For upstream suppliers serving Inner Mongolia's leather, fur, feather and footwear industry—whether sales teams in tanning equipment, tanning agents and dyes, or wool-washing, dehairing and environmental support—Tianxia Gongchang lets you screen the factory directory and decision-maker contacts of Inner Mongolia's leather, fur, feather and footwear sector along the two dimensions of region and industry, turning customer development from door-to-door inquiry into navigating by map.
7. The Institute's View
What is most worth remembering about Inner Mongolia's leather, fur and footwear industry is not where its output ranks, but the gap on it that has never closed: holding the best raw material in the country, yet long sending the processing and the profit out of the region.
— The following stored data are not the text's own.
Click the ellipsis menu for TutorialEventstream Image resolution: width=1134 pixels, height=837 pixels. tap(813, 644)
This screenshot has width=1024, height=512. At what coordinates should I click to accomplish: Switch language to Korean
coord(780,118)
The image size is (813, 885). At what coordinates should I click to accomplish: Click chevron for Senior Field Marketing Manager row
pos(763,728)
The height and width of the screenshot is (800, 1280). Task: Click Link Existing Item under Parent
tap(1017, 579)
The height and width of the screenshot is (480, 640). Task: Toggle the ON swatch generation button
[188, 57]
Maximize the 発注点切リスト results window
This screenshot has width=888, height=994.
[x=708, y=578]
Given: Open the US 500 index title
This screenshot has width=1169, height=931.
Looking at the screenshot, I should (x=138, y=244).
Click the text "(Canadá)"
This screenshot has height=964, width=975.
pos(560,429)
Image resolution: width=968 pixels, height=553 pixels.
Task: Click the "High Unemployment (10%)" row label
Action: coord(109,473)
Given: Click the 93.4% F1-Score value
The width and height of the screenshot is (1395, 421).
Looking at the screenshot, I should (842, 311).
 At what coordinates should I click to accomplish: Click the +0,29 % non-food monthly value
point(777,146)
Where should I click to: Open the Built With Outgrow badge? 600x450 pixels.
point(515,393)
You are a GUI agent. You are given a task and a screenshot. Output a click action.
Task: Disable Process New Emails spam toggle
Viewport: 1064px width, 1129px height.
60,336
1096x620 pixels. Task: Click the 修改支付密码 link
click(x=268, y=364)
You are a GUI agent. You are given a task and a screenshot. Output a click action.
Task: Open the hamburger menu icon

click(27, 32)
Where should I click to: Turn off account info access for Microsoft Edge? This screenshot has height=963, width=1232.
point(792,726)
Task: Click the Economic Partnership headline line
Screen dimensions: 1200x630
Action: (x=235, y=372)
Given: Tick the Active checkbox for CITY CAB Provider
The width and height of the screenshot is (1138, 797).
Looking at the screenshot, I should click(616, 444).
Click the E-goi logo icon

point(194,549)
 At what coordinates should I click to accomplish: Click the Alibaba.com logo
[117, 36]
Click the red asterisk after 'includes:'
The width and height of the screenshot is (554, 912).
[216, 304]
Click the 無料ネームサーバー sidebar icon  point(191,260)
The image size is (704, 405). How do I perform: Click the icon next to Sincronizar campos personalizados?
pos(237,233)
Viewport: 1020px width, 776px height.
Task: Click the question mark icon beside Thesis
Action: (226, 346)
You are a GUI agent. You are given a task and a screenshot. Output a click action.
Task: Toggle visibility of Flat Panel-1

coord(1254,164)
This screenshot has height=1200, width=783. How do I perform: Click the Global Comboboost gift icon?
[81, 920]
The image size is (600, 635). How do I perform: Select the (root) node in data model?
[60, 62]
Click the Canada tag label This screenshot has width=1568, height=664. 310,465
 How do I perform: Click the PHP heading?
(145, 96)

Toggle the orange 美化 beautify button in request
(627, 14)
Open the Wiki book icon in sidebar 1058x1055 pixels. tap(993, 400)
Bayannur has built cashmere and wool into scale through distribution and primary processing; Ulanqab has built circulation and retail into the market of a "Grassland Leather Capital"; Mongolian leather craft has raised a single hide to the height of intangible heritage—each has its strength, yet none directly answers the most crucial question: whether finished-goods manufacturing, especially the deep processing of footwear and leather goods, can settle at the place of origin.
The Institute's view is this: the next stretch of this industry in Inner Mongolia will be decided not by whether it can produce a few more hides or shear a few more tons of cashmere, but by whether it can truly keep the midstream and downstream links of tanning, dyeing-finishing and finished-goods manufacturing—together with the environmental and technical thresholds they cannot avoid—on the grassland itself. Concentrated processing bases and deep-processing chain extension are the locality's answers to this question; whether the answers hold will only show once the parks grow a finished-goods industry that truly wrings every value out of the raw material. Raw material is the trump card the grassland deals, but turning that card into an industry is something no upstream link can do on its behalf.
Data Sources
- Tianxia Gongchang (factory directory and industry data for Inner Mongolia's leather, fur, feather and footwear sector)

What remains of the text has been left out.